As mulheres seguem como a maior força do eleitorado brasileiro para as eleições de outubro. Dados divulgados pelo Tribunal Superior Eleitoral (TSE) mostram que 83.877.126 eleitoras estão aptas a votar, o equivalente a 52,84% do total de eleitores do país.
Em comparação com as eleições de 2022, houve um crescimento de 1,5 milhão de eleitoras, alta de 1,83%. Entre os homens, o número de eleitores passou de 74 milhões para 74,8 milhões, aumento de 1,08%.
Com quase 84 milhões de votos em disputa, o eleitorado feminino se tornou um dos principais alvos dos pré-candidatos à Presidência da República, que passaram a intensificar discursos e propostas voltadas às mulheres nas últimas semanas.

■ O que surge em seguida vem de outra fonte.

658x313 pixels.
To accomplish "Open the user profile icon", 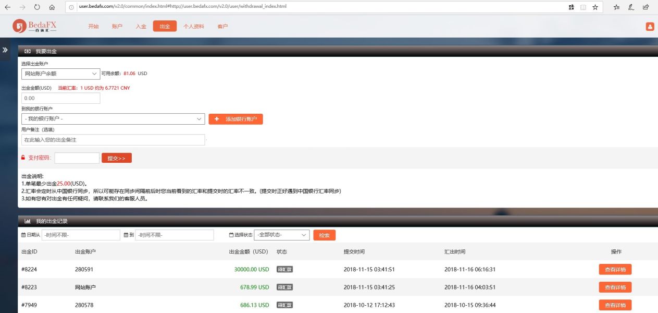I will click(650, 27).
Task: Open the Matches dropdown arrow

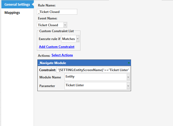Action: pos(77,39)
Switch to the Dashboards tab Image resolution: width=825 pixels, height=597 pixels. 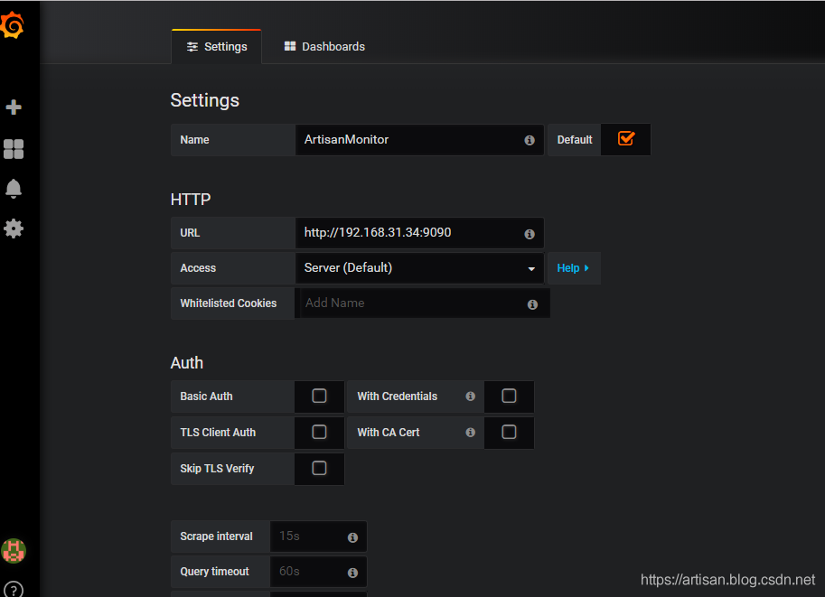tap(324, 47)
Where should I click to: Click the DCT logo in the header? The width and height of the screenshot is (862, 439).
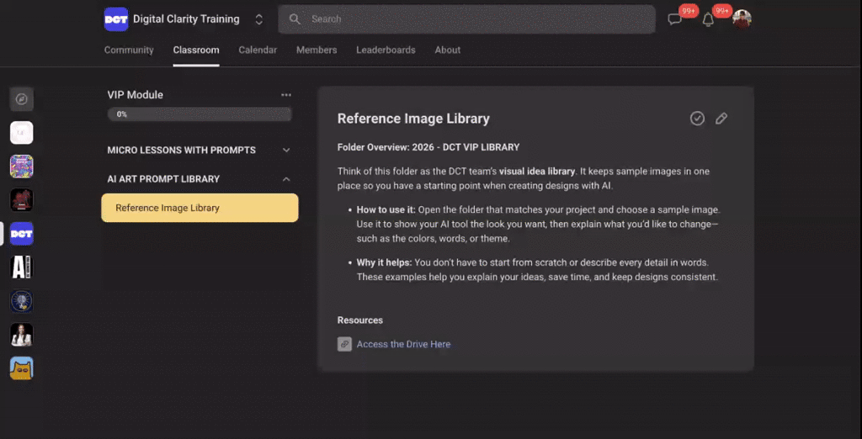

O tema ganhou ainda mais destaque após o desentendimento público entre a ex-primeira-dama Michelle Bolsonaro e o senador Flávio Bolsonaro (PL-RJ), pré-candidato à Presidência. Pesquisa Quaest divulgada na última semana apontou que 42% dos entrevistados concordam mais com Michelle no episódio, enquanto 18% apoiam Flávio.
Na sequência, o senador lançou o programa “Brasil por Elas”, voltado ao público feminino. Já o presidente Luiz Inácio Lula da Silva (PT) voltou a defender o endurecimento das penas para o crime de feminicídio e tem destacado ações do governo relacionadas às mulheres.
As eleitoras com situação regular poderão votar no primeiro turno, marcado para 4 de outubro, e, caso necessário, no segundo turno, em 30 de outubro.
No Brasil, o voto é obrigatório para maiores de 18 anos e facultativo para analfabetos, jovens de 16 e 17 anos e pessoas com mais de 70 anos. Quem não votar deve justificar a ausência ou pagar multa para regularizar a situação eleitoral. A falta sem justificativa por três eleições consecutivas pode gerar restrições, como impedimento para emitir passaporte, tomar posse em cargo público e participar de concursos.